» **WORK ITEM**
In the records below, the line with "This screenshot has" and every line after it must be written out exactly; no pictures belong in the result.

» **Screenshot grounding data**
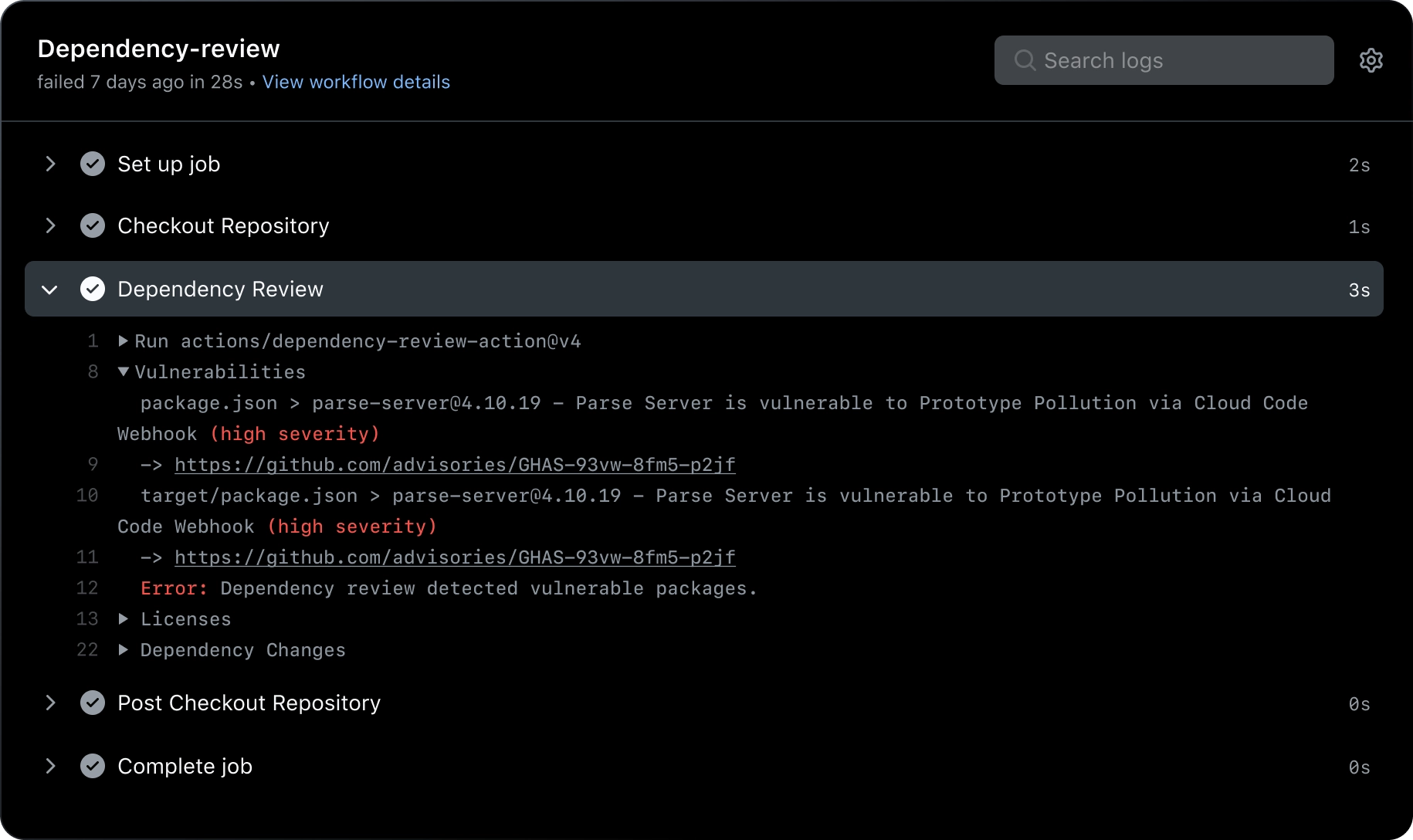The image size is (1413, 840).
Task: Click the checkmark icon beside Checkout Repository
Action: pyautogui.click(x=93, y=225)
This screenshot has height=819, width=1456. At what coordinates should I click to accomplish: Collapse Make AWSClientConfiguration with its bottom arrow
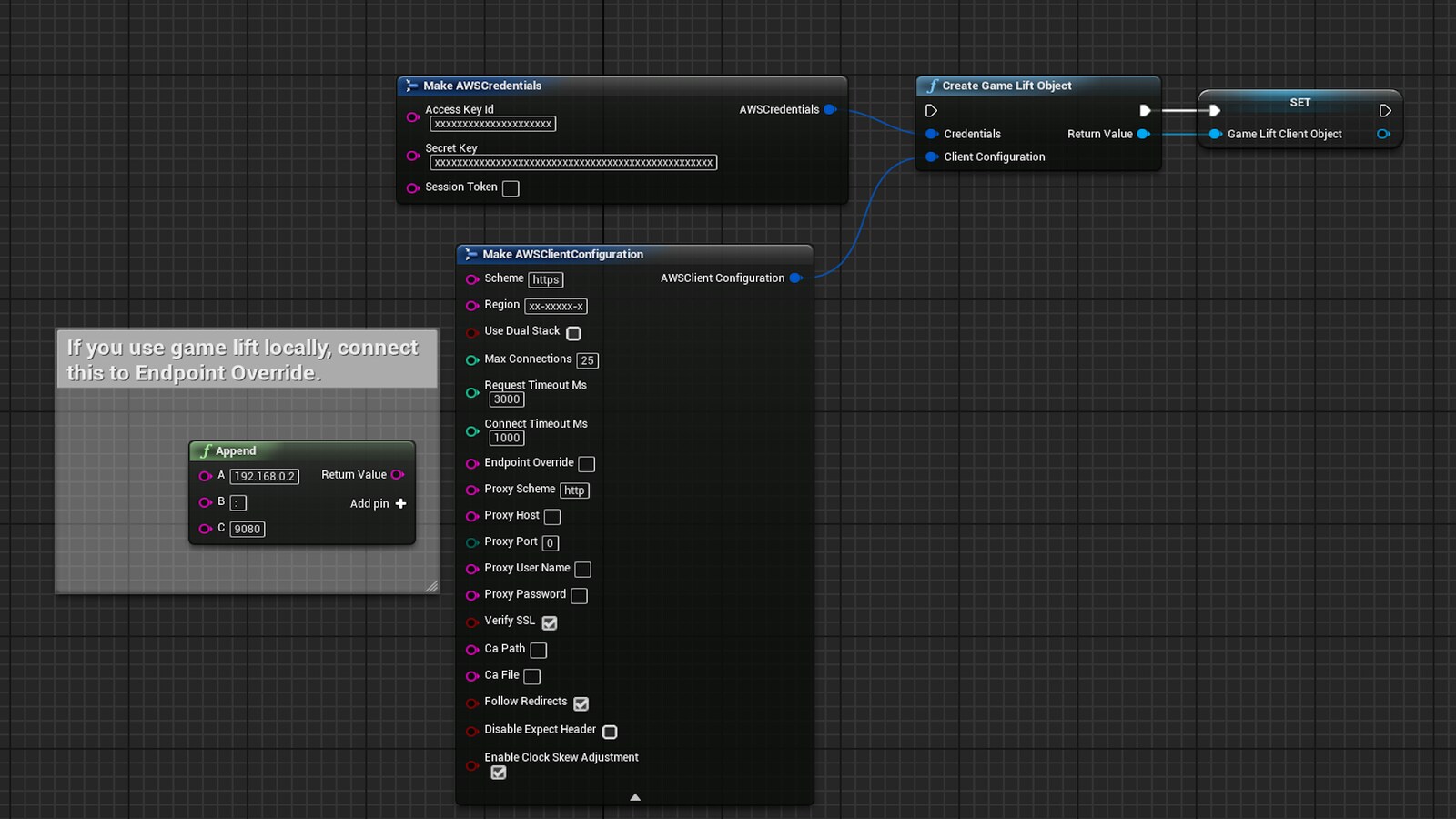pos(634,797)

» **COMPLETED EXERCISE**
This screenshot has height=819, width=1456. At what coordinates should I click to accomplish: Collapse Make AWSClientConfiguration with its bottom arrow
pos(634,797)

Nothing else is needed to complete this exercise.